- _Exercise aim_
Leaving pictures out, repeat word for word the line that has "Screen dimensions: 800x600" and each line that follows it to the end of the listing.

- _Data for analysis_
◆ ◆ ◆ ◆

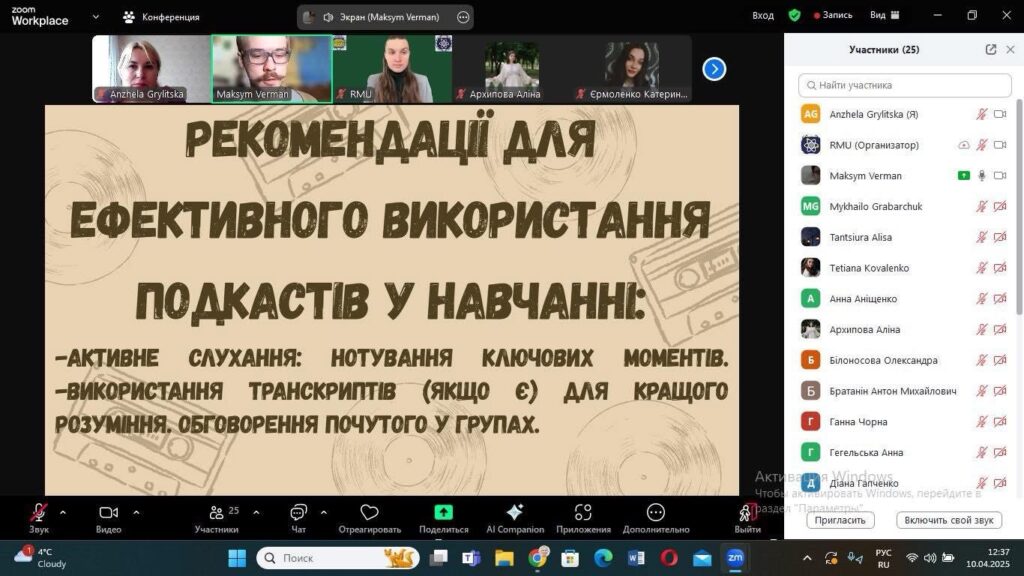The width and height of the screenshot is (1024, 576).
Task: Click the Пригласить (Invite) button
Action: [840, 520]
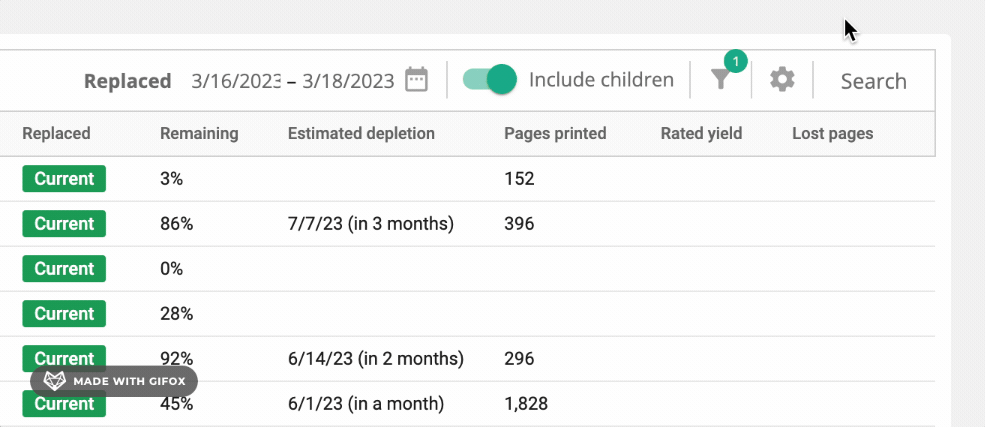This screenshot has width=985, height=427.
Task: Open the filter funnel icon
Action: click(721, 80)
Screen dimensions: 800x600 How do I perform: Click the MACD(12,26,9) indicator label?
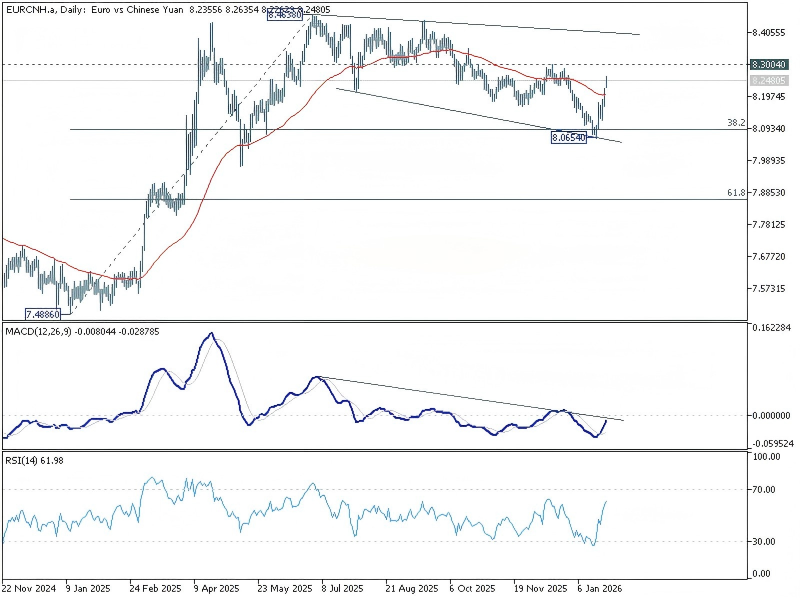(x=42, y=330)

◆ ◆ ◆ ◆

- _Expected answer_
Screen dimensions: 800x600 How do I perform: Click the MACD(12,26,9) indicator label?
(x=42, y=330)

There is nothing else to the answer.